Sherbrooke
« Ça démontre que des dossiers prennent une ampleur disproportionnée parce qu’on veut plaire à tout le monde. On cherche trop souvent l’unanimité alors qu’une majorité suffit. On aurait pu simplement passer au vote », croit Vincent Boutin.
Le conseiller du district des Quatre-Saisons soulève l’hypothèse que les élus ne sont pas habitués que des amendements soient proposés au moment d’adopter une résolution. « La procédure n’est pas si claire. Personnellement, je ne sentais pas qu’on avait besoin d’aller à huis clos pour ça. Ça envoie le message qu’on n’est pas capables de s’entendre en public. On était rendus dans un degré de détails trop pointu. Arriver du jour au lendemain pour changer la vitesse dans une rue sans consulter nos fonctionnaires serait un désaveu pour eux. On ne peut pas se gouverner sur du senti. »
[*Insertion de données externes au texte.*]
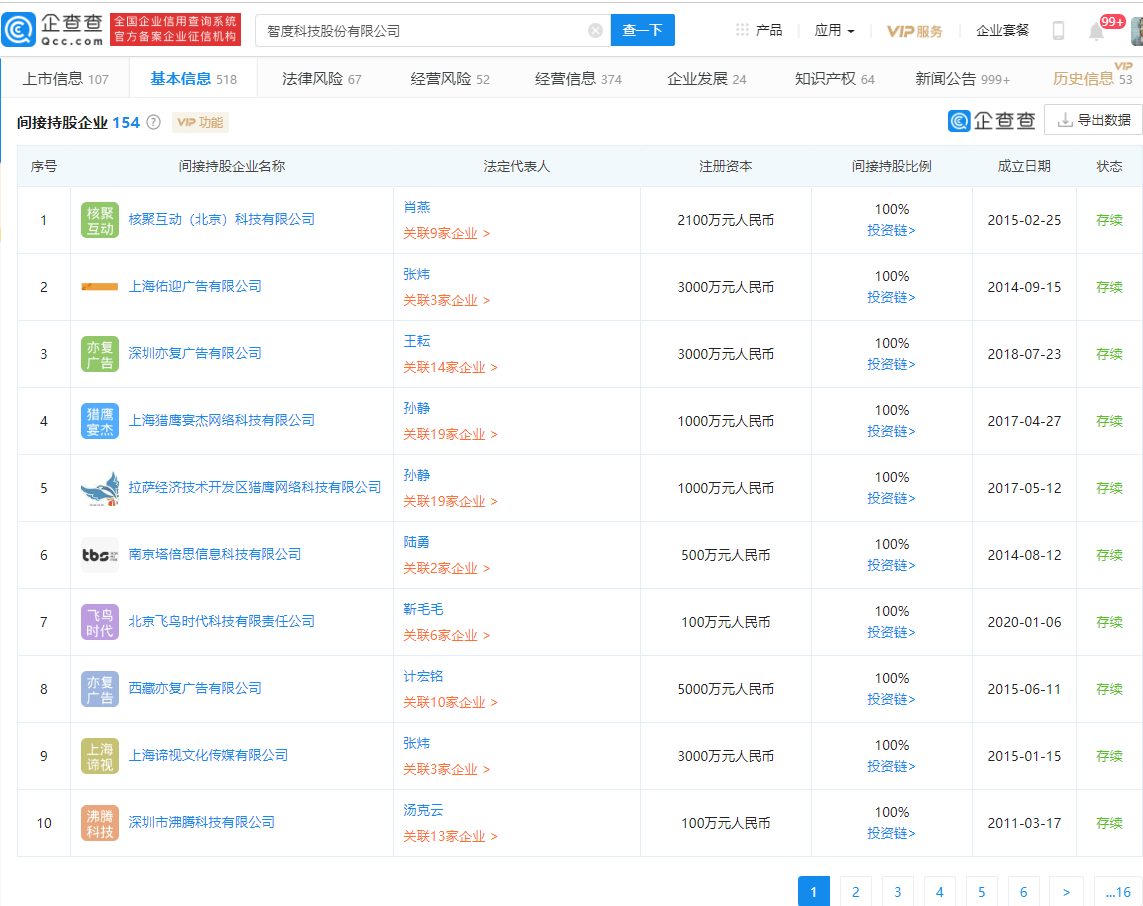Open 上海佑迎广告有限公司 company link
The height and width of the screenshot is (906, 1143).
195,286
M. Boutin, initialement favorable à la résolution de réduction de vitesse, a inscrit sa dissidence après le huis clos. « J’avais un problème avec la notion de précédent que ça créait d’accorder la priorité à ce dossier. »
Danielle Berthold, qui avait la première soulevé le risque de créer un précédent, juge que Nicole Bergeron a pris la bonne décision d’interrompre la séance pour que les élus reprennent leurs esprits. « Elle a très bien fait, Nicole, sinon tout le monde aurait continué de parler en même temps. On s’en allait nulle part. »
Mme Berthold maintient néanmoins sa position. « On vient de créer deux classes de citoyens : ceux qui chialent et qui veulent court-circuiter les politiques en place et ceux qui acceptent qu’il y un ordre et un processus à suivre. Là, les arrondissements vont tous adopter des résolutions en désignant leurs dossiers comme prioritaires. Je ne sais pas comment nos services vont gérer ça. On enlève de la crédibilité à notre administration. »
La conseillère du district de Desranleau dit qu’elle n’aurait jamais osé ajouter le mot « prioritaire » à une résolution concernant un de ses projets. « Sinon, on aura un système à deux vitesses. Ce sera à celui qui crie le plus fort.
« Et même si on veut changer la limite rapidement, les nouveaux panneaux ne peuvent pas être posés avant un mois parce qu’il faut d’abord une signalisation pour prévenir de nos intentions », précise Mme Berthold.

Microgestion
Marc Denault avait dénoncé lundi que le conseil donnait dans la microgestion. « On doit améliorer notre efficacité. On devrait pouvoir gérer une assemblée en deux ou trois heures. » Lundi, comme le conseil précédent, la séance a duré plus de quatre heures.
« Si le dossier avait été dans un arrondissement qui n’est pas présidé par la présidente du conseil, je ne suis pas certain que ça se serait passé de la même manière. Je ne prête pas de mauvaises intentions à Mme Bergeron, mais il y a des gens plus susceptibles que d’autres. Il aurait été plus approprié de dire qu’il y a urgence d’agir plutôt que de demander de traiter le dossier en priorité. »
M. Denault estime que certains dossiers devraient être traités ailleurs qu’au conseil municipal. « Je ne crois pas que nous étions obligés d’amener ce débat au conseil municipal. Pourquoi traitons-nous chaque dossier trois, quatre fois? Je ne crois pas que les gens ont envie d’entendre parler de problèmes d’arrêts au conseil. C’est vraiment de la microgestion. »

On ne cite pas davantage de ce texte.